PAE is safe and effective for men with lower urinary tract symptoms or acute urinary retention

By Elana Gotkine HealthDay Reporter

THURSDAY, Oct. 3, 2024 (HealthDay News) — For men with benign prostatic hyperplasia (BPH), prostatic artery embolization (PAE) is safe and effective over 24 months of follow-up, according to a study published online Sept. 4 in Cardiovascular and Interventional Radiology.

Marc R. Sapoval, M.D., Ph.D., from the Assistance Publique-Hôpitaux de Paris, and colleagues conducted an international trial of men with BPH with lower urinary tract symptoms (LUTS) or acute urinary retention (AUR) treated with PAE. Clinical outcomes were described over 24 months, with the primary outcome of 12-month change in the International Prostate Symptom Score (IPSS) or urinary catheter independence for patients referred for bothersome LUTS and treated for AUR, respectively.
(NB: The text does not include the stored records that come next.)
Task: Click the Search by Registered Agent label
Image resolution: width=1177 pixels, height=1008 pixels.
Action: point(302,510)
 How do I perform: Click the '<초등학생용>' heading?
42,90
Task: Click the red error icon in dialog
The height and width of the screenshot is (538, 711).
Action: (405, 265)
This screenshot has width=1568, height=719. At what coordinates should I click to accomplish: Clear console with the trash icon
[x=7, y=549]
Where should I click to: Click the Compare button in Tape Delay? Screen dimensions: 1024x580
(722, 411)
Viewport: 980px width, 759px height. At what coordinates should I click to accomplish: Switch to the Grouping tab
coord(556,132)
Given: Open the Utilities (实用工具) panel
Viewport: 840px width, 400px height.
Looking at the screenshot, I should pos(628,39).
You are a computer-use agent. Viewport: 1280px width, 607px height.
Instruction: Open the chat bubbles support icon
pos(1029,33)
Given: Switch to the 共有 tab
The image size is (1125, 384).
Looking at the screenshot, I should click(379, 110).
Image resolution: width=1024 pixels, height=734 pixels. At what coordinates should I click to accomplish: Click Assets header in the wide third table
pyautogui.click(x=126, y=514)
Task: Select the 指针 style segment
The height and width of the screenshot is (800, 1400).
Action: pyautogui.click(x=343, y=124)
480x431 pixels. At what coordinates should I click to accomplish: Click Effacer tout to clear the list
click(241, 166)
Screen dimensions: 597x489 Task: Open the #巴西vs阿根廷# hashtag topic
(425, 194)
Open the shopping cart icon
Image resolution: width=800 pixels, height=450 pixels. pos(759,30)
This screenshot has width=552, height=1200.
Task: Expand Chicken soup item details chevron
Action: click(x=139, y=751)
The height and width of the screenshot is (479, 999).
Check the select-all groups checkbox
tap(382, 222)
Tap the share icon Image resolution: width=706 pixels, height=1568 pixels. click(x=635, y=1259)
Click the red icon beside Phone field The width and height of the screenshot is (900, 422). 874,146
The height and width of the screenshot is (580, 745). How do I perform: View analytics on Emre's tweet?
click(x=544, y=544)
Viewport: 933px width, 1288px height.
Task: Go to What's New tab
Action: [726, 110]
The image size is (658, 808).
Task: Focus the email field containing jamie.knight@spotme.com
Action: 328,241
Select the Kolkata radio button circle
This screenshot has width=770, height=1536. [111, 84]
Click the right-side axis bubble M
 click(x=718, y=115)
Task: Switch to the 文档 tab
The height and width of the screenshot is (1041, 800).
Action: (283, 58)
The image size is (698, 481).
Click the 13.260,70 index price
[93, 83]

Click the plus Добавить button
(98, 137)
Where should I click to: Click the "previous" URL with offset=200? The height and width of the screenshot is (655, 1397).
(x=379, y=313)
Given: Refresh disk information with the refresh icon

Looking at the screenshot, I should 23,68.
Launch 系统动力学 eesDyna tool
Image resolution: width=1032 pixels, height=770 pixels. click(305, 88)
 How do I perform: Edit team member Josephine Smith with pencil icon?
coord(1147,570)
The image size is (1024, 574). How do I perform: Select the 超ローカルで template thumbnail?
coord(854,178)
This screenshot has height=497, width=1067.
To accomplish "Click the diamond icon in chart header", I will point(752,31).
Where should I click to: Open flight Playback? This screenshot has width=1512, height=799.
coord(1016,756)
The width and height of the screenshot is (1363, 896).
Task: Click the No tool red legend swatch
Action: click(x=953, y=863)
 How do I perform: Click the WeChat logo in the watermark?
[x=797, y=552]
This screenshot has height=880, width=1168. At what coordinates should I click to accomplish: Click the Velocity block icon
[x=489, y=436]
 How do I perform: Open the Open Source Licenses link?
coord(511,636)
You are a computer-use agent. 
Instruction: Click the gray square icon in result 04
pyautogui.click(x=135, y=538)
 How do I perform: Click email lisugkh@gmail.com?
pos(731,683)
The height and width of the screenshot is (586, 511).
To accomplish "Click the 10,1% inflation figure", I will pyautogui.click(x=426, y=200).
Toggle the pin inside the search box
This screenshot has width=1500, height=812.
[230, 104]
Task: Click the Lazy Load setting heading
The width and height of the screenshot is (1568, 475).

The analyses included 478 patients who underwent PAE (405 with bothersome LUTS and 73 with AUR). The researchers found that the mean total IPSS at baseline was 21.8 for patients treated for bothersome LUTS, which significantly decreased to 9.3, 10.6, and 11.2 at three, 12, and 24 months after PAE, respectively. At baseline, quality of life (QoL) was 4.7 and decreased to 2.0, 2.1, and 2.3 at three, 12, and 24 months, respectively. The mean Sexual Health Inventory for Men score was 13.8 and 13.9 at baseline and 12 months following PAE, respectively. Overall, 65.8 percent of the patients treated for AUR had their indwelling catheter removed within three months of PAE and remained catheter-free at 24 months. Overall, 11.5 percent experienced one or more adverse events, and 2.1 percent experienced a serious adverse event.

“The mean changes in IPSS and QoL scores suggest durability of the clinical benefits associated with PAE,” the authors write.

Several authors disclosed ties to pharmaceutical and medical device companies, including Merit Medical Systems, which funded the study.